I had no idea: that’s why it kept me up at night.

When the screens went black, the phone laid down, and the music turned down I remember I couldn’t fall asleep because I felt like I didn’t feel fulfilled or challenged. It was fine during the day when you had friends around you, people to talk to, school work to finish, with distractions all around. But when the lights went off, it was hard not to think about what I could have done or tried that day – or even harder, finding something I did that day which I was actually really satisfied with. I racked my brain those nights – most of them – and couldn’t find anything. Stared at the ceiling.

We live in a time now where, as soon as you go on the Internet – whether it be Google, Facebook, Twitter, YouTube, Reddit, obscure forums, some small blog – it’s hard not to find someone doing something incredible. Some guy you follow on Twitter makes an incredible piece of fan art. Your friend on Facebook just launched her own start-up. Some teenager invented something featured on Wired. Reddit is filled with it, DeviantArt thrives on it, Kickstarter supports it. And then there was me. Me, slouched in my chair behind a keyboard just watching all this stuff get made, invented, written, drawn, carved, innovated, created – and it made me feel worse.

Which, actually, doesn’t really make sense because all of us – everyone – are incredible people. Some of us, like me at that time, just haven’t exactly found it yet.

I guess part of really getting into creating is letting go of any notions of what the quality of your work should be. Or what it should look like, what it should sound like. Not to say there shouldn’t be a standard you should hold yourself to – there should always be one to guide. But to let go of the lingering self-doubt that naturally gets into your system, the one that always seems to tell you that what you’ve made is bad or meaningless – that’s what’s difficult but necessary. There were so many things I threw aside, halfway in because that side would come out and then I thought it was bad, that I was bad at it, that all-around, in general, I was just bad. Doing is one thing – evaluating is another.

The other is finding something you love. And you’ll know because you’ll start to lose sleep over it. You’ll be practicing, doing, making in your waking hours while dreaming in your sleeping hours when you finally put it aside late at night or early in the next morning. I guess the gap you really have to jump isn’t doing something you love, it’s finding what it is in the first place. Maybe you’ve already found it, in which case, congratulations. After that, it’s just a matter of repetition; do it and do it more. Every hour of working on that project will be a form of satisfaction that can’t fully be described.

For me, it let me fall asleep.

It all sounds so clichéd: do what you love! Of course you should. But it’s so easy now just to consume – in an age where there’s so much content we can sit back and just absorb endlessly. Find and make time to actually do, create.

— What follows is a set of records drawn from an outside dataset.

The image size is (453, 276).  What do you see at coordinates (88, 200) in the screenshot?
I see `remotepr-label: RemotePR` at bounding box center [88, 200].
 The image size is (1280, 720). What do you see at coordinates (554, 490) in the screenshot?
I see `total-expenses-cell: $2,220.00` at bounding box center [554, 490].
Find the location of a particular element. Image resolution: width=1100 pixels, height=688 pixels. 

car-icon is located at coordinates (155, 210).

And I’m being vague about “doing” because it literally could be anything, and there’s nothing that I or anybody else can say that determines what that thing will be for you. It doesn’t matter if people call you crazy for doing it, or if people call it meaningless, or if no one else even recognizes it as something of value. They cannot decide what makes you feel fulfilled. Learning how to sculpt? I say try it. Making a boatload of money? Go for it. Learning how to fly with a wingsuit? Do it. It’s something everyone has to find for themselves. All I can say is, keep your eyes open.

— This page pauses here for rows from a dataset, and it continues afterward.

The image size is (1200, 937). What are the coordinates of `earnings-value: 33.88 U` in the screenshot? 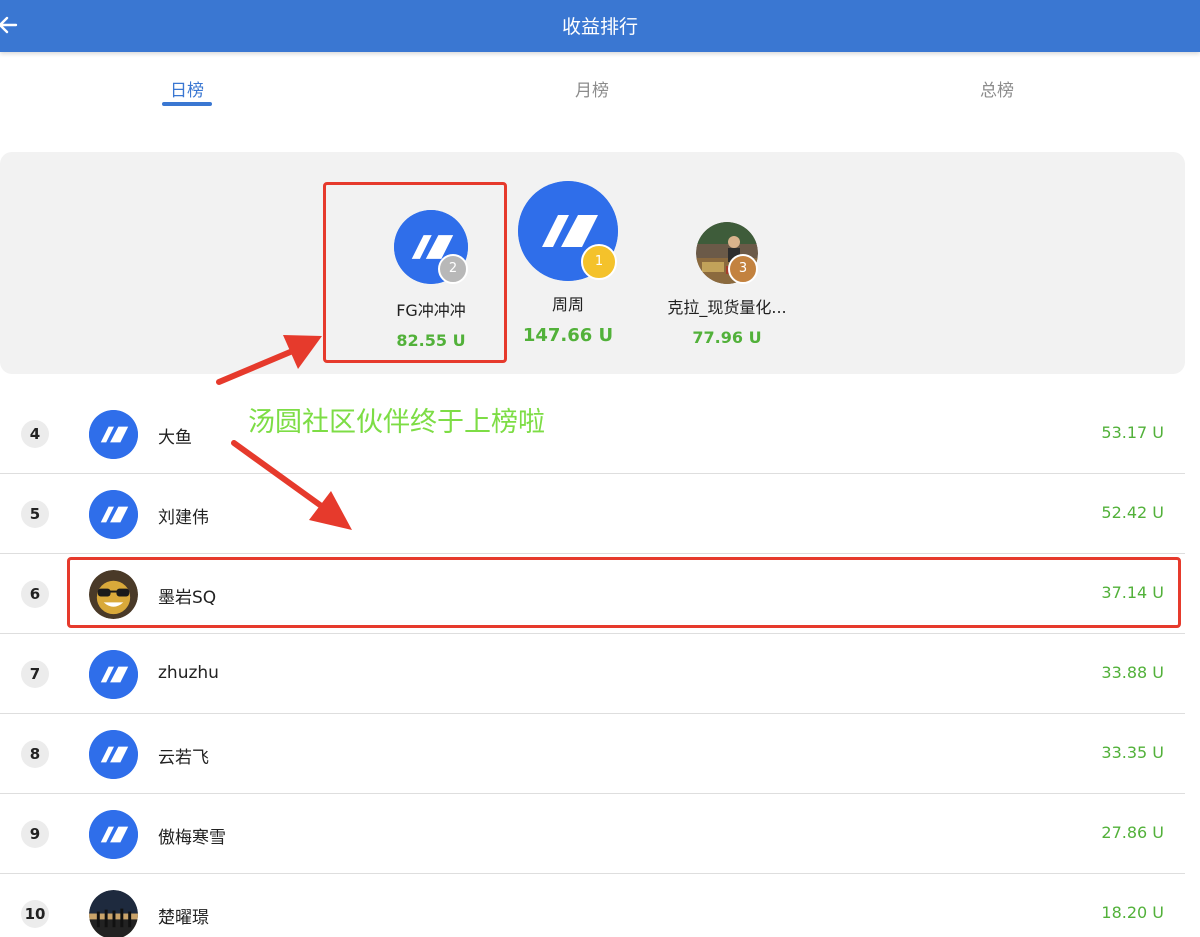 It's located at (1132, 672).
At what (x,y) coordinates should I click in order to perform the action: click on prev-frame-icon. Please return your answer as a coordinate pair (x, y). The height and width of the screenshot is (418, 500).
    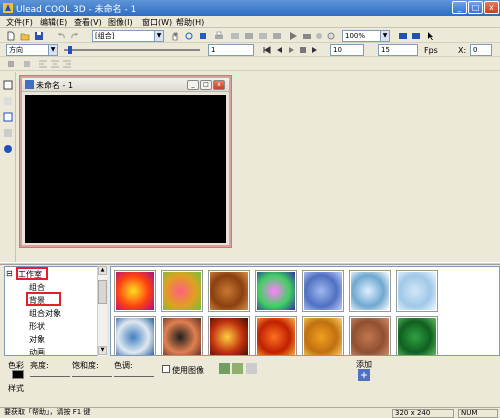
    Looking at the image, I should click on (279, 50).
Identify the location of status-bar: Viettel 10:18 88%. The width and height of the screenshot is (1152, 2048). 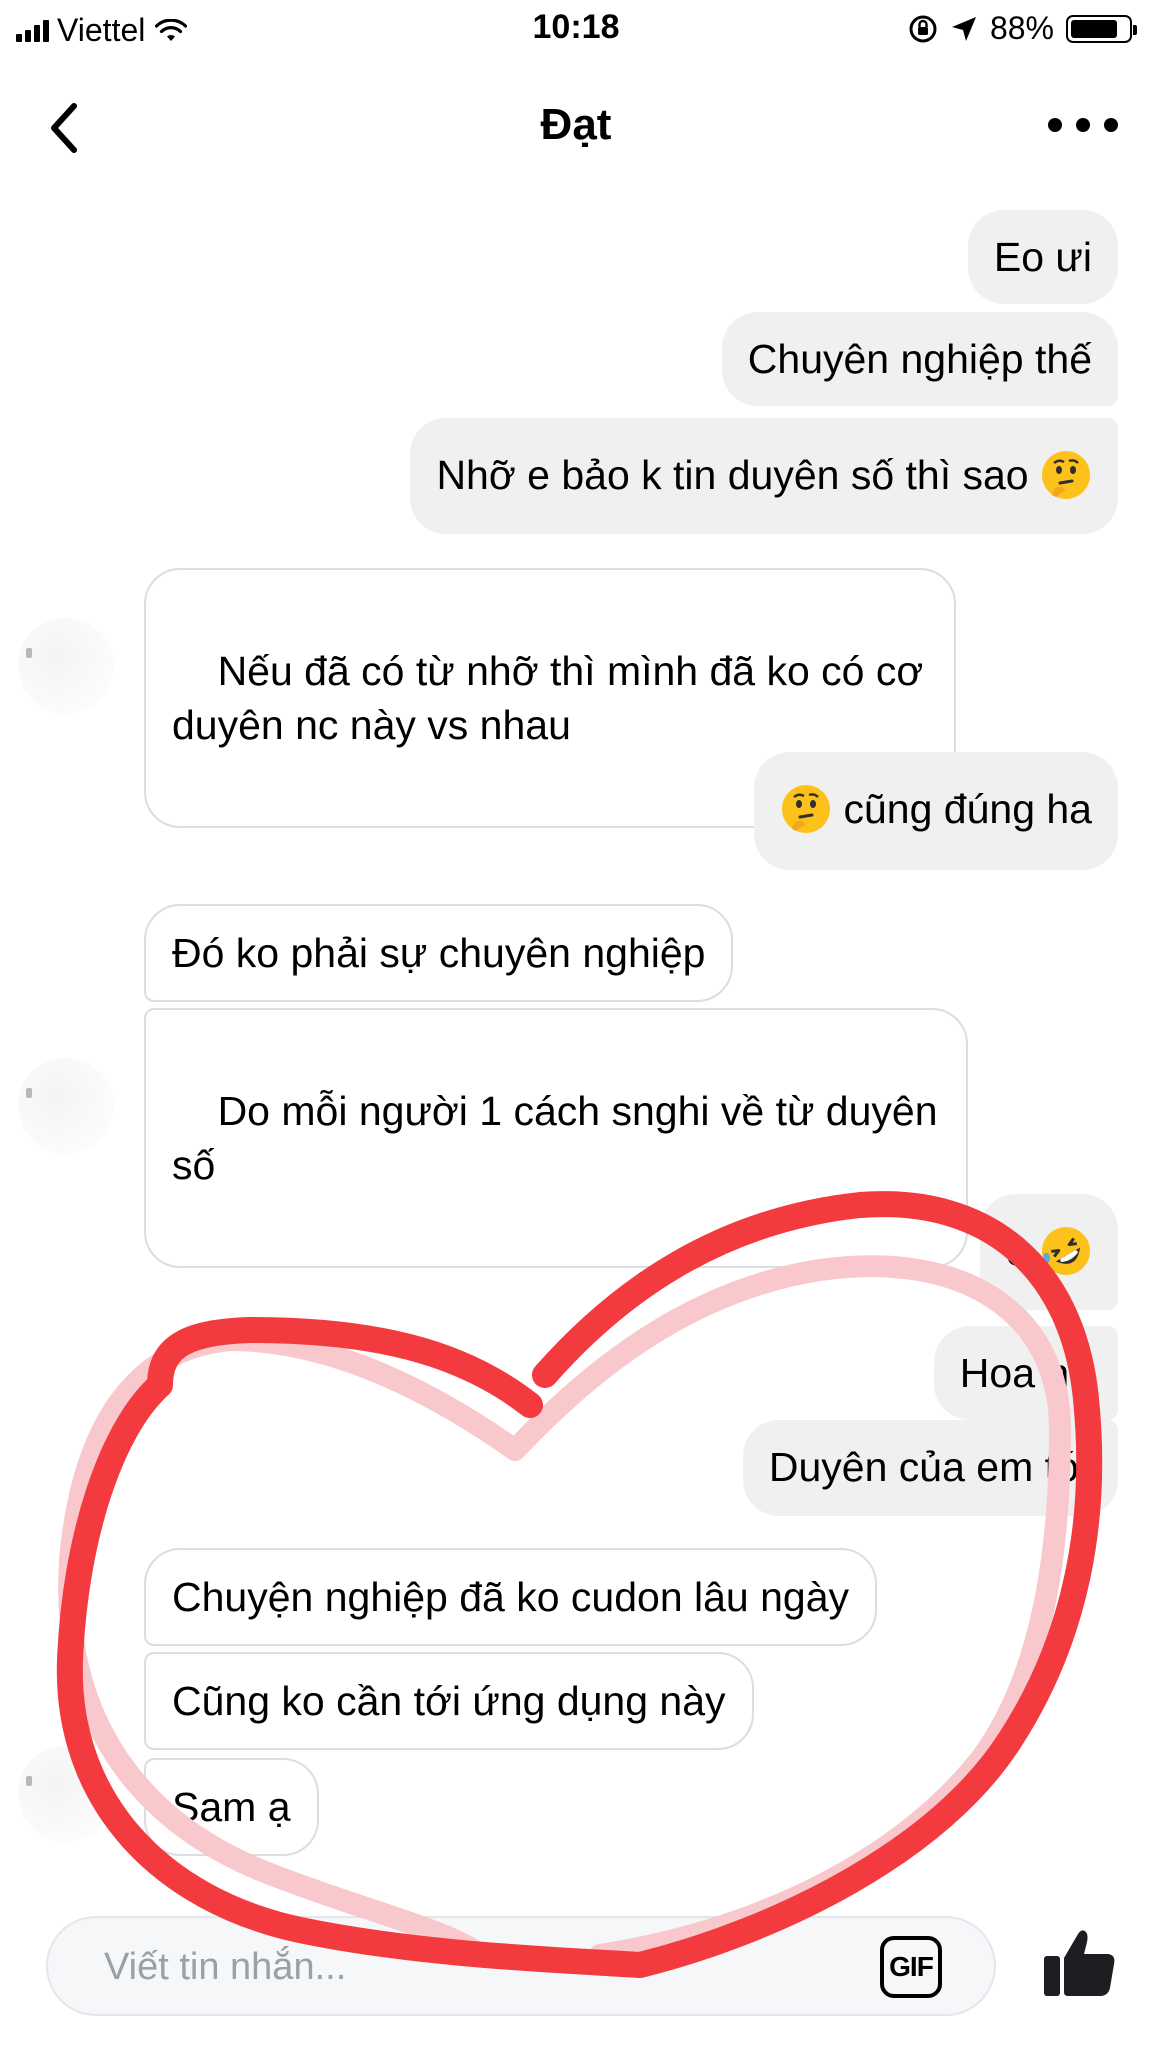
(576, 29).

Find it, then do it. A lot.

Days and time go by really quickly when you’re busy, and that’s okay. Time is ultimately what makes everything possible…and our last enemy. There’s always something else you want to learn, something you want to do or make – but the fact is that life just isn’t long enough to accommodate for all of that. We can never make, learn, or experience everything we really want to. I guess part of the challenge is making the most out of that limitation, using the preciousness of every second, every bit of time we have here worth the most.

Life is pretty amazing because of the things we do with it, the things we create while we’re here.

The effort you put into anything in life, in his words, transcends death; transcends yourself.

Christopher Chen remembers an inspiration, Monty Oum (1981-2015).